The National Twice-Exceptional Community of Practice (2eCoP) is comprised of representatives from over 15 of partner organizations and individuals representing a broad range of stakeholders, all of whom have a vested interest in students who are twice-exceptional (2e). The 2eCoP recently reached a new consensus definition of twice exceptionality in order to help professionals begin to better understand and meet the needs of those who are 2e. This definition served as a starting point for an online discussion of 2e individuals and their needs facilitated by Edward R. Amend, Psy.D., a member of the 2eCoP.
The 2eCoP Twice-Exceptional Definition:
Twice exceptional (2e) individuals evidence exceptional ability and disability, which results in a unique set of circumstances. Their exceptional ability may dominate, hiding their disability; their disability may dominate, hiding their exceptional ability; each may mask the other so that neither is recognized or addressed.
2e students, who may perform below, at, or above grade level, require the following:
Working successfully with this unique population requires specialized academic training and ongoing professional development.

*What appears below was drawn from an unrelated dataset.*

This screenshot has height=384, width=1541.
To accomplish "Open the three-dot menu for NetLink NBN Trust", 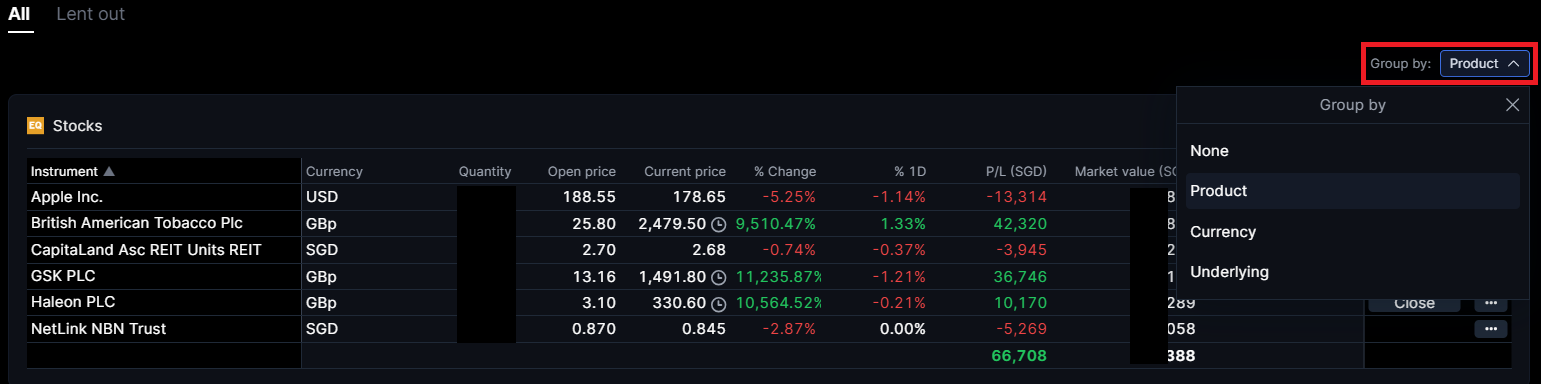I will [x=1490, y=329].
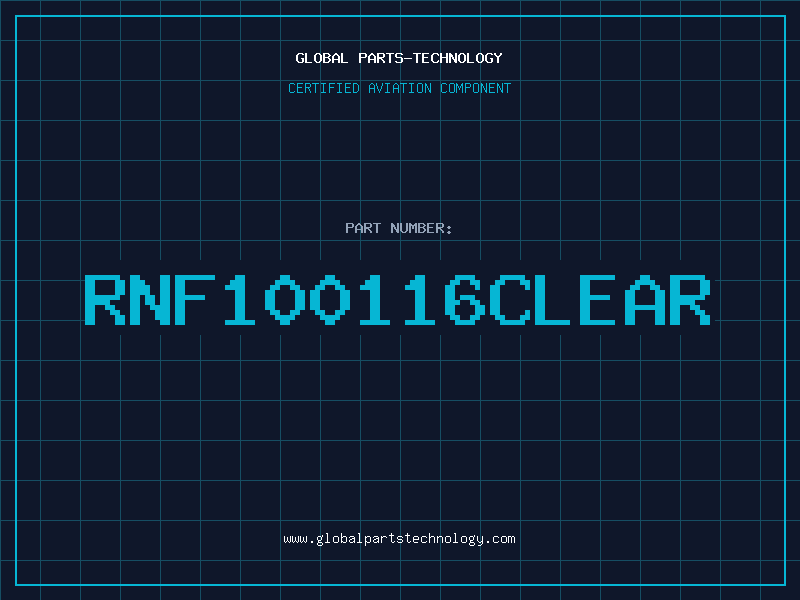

Through the discussion, many parents shared their view that is definition indeed does capture the essence of 2e. Their concern, however, was that too few schools recognize 2e, let alone understand how to meet the needs to 2e students. Many were frustrated with their efforts to secure evaluation, often seeking outside evaluations, only to be met with hesitation to address identified needs because the student is achieving at grade level. This definition affirms that 2e individuals may demonstrate unexpected low performance that can be at or even above grade level and still indicate a disability. This aspect has been frequently overlooked by schools who have looked for absolute low performance and required students to meet a low-level “cut score” for qualification. The new definition affirms that a relative weakness should indeed qualify a student for services, supporting the legitimacy of a group of students who are often marginalized due to their strength areas and ability to compensate for their learning and processing weaknesses.
How can parents negotiate these difficult situations?
Remember that most schools’ mission statements do not suggest grade level performance or average skills. Have you ever seen a school’s mission statement say, “Striving for mediocrity!” Of course not. Why, then, are parents of 2e students told to “relax” because their child is “doing fine” or “right on target.” Most often, a school’s mission statement reflects “reaching potential” or “growing” or “learning” or “progressing.” Helping an educator understand 2e and how it undermines a student’s ability to learn, progress, and reach his or her potential may increase the likelihood of obtaining services.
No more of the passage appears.